#### Dataset entries
###

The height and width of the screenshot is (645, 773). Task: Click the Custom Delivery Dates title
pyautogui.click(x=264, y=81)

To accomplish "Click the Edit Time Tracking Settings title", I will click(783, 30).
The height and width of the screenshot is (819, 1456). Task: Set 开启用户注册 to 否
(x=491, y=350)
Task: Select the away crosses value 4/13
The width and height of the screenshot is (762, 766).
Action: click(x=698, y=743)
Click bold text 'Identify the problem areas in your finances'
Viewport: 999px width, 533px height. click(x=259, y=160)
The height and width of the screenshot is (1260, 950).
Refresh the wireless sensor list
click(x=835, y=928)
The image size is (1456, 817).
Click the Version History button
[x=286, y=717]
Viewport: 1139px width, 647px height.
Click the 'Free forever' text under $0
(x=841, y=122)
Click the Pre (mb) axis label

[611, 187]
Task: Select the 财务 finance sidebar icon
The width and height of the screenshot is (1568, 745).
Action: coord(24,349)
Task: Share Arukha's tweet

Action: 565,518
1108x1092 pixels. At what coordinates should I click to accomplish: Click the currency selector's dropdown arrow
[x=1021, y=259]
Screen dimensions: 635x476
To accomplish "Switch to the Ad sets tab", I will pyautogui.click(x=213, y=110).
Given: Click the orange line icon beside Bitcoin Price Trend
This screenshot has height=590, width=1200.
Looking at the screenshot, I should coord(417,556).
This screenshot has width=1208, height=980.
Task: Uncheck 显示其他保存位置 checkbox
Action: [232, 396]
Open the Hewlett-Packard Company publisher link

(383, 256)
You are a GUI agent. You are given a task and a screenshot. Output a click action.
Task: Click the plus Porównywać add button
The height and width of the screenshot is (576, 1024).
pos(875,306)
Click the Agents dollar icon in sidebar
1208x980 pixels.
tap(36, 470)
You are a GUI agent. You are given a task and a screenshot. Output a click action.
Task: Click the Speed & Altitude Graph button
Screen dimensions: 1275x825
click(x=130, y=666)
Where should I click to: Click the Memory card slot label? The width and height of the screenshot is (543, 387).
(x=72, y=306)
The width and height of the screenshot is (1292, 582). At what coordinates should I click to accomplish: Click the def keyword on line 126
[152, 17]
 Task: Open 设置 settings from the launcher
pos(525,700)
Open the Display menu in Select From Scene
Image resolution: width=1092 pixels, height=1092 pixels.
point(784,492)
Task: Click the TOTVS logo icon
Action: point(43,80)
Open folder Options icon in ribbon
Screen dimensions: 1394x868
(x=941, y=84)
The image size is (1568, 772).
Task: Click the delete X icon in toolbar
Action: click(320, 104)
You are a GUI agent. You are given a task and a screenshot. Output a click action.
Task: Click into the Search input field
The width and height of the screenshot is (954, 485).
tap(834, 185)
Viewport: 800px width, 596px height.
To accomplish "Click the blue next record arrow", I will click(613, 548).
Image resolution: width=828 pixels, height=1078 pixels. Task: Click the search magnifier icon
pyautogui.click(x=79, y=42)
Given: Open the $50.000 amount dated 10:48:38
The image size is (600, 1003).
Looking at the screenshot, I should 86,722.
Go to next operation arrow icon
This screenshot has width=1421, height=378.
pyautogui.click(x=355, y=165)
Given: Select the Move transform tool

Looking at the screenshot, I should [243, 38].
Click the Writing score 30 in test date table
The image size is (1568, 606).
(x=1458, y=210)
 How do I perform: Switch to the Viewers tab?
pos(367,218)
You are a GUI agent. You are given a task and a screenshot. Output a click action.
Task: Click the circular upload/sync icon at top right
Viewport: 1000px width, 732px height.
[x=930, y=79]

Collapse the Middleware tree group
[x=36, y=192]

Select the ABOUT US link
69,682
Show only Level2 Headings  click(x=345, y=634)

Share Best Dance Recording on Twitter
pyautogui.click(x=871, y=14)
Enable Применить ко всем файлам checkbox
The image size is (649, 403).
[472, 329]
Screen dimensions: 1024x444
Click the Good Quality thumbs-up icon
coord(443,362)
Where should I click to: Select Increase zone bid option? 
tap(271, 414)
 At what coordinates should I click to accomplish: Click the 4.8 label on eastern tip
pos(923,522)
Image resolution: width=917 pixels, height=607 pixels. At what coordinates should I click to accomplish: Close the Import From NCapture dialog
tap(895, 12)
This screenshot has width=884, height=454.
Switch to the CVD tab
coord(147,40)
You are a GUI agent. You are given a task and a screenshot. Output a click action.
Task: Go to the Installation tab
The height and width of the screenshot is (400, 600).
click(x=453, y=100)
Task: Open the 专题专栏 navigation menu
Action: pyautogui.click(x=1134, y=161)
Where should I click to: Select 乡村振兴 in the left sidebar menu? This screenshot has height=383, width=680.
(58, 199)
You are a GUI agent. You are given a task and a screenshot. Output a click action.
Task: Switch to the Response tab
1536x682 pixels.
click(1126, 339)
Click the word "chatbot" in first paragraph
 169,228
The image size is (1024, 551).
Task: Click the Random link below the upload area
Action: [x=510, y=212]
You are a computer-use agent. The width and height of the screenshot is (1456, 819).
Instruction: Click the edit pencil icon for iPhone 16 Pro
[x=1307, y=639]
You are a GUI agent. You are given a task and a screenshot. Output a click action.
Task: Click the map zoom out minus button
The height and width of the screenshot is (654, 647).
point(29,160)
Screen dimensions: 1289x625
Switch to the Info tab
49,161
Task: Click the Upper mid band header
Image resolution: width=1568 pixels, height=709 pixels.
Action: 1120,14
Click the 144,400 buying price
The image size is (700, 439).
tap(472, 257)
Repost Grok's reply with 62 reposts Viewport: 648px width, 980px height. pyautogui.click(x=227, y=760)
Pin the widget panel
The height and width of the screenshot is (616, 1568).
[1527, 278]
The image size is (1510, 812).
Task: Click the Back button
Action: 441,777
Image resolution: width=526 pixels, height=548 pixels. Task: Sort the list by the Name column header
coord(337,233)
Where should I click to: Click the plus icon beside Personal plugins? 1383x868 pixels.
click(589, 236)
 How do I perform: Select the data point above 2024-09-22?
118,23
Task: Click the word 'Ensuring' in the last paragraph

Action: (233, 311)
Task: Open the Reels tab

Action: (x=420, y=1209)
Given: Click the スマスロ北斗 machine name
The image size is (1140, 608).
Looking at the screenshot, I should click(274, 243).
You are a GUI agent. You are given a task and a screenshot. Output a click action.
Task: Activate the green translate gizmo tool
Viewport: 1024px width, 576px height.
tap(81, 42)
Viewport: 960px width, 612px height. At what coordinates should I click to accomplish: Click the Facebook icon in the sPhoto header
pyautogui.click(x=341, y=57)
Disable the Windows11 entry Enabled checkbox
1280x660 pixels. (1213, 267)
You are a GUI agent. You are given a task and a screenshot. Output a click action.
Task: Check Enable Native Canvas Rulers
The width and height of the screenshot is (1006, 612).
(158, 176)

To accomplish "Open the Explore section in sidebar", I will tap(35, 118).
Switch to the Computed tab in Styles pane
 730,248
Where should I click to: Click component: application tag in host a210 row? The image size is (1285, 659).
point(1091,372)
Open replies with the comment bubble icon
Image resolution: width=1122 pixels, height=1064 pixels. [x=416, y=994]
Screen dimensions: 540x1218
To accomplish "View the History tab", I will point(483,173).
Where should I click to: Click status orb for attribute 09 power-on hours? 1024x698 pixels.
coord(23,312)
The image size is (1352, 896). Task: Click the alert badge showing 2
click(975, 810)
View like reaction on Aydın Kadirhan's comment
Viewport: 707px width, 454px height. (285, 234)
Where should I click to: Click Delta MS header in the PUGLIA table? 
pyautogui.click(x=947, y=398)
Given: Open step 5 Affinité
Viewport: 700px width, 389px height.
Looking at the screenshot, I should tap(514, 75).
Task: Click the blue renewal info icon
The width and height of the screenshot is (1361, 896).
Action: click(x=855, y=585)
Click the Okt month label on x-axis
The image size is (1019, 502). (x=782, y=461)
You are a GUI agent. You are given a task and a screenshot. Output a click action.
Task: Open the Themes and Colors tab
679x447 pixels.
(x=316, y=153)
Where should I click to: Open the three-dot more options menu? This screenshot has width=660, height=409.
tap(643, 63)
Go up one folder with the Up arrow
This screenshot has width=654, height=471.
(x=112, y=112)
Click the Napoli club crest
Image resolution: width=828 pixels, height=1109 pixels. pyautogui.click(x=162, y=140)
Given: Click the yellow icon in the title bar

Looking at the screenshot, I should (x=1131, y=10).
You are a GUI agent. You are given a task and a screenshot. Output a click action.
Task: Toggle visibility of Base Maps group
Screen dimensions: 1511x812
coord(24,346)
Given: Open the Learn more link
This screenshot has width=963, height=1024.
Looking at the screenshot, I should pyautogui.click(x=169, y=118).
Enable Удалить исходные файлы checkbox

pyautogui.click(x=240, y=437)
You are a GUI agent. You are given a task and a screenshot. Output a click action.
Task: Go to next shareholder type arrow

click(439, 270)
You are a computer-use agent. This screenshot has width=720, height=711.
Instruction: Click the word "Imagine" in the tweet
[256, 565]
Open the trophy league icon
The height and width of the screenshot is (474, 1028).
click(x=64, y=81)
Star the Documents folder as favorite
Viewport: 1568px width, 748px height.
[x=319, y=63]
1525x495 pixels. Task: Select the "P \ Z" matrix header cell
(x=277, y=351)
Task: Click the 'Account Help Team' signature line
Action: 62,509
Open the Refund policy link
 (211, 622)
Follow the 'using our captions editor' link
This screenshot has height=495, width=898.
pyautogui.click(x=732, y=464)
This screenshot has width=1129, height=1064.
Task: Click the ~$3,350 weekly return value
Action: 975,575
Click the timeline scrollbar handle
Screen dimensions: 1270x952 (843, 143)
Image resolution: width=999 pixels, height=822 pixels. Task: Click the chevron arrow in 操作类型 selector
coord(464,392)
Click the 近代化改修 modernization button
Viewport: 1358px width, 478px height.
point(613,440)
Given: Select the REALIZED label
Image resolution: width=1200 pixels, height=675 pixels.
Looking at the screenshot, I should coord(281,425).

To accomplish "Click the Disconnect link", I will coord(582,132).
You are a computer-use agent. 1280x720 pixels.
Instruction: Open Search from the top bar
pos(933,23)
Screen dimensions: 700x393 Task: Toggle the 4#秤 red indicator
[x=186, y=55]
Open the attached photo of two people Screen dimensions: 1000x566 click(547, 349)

###

#### WHAT IS REQUIRED
All lines above that contain the word "folder" are to be copied.

#### EXERCISE ANSWER
Open folder Options icon in ribbon
Go up one folder with the Up arrow
Star the Documents folder as favorite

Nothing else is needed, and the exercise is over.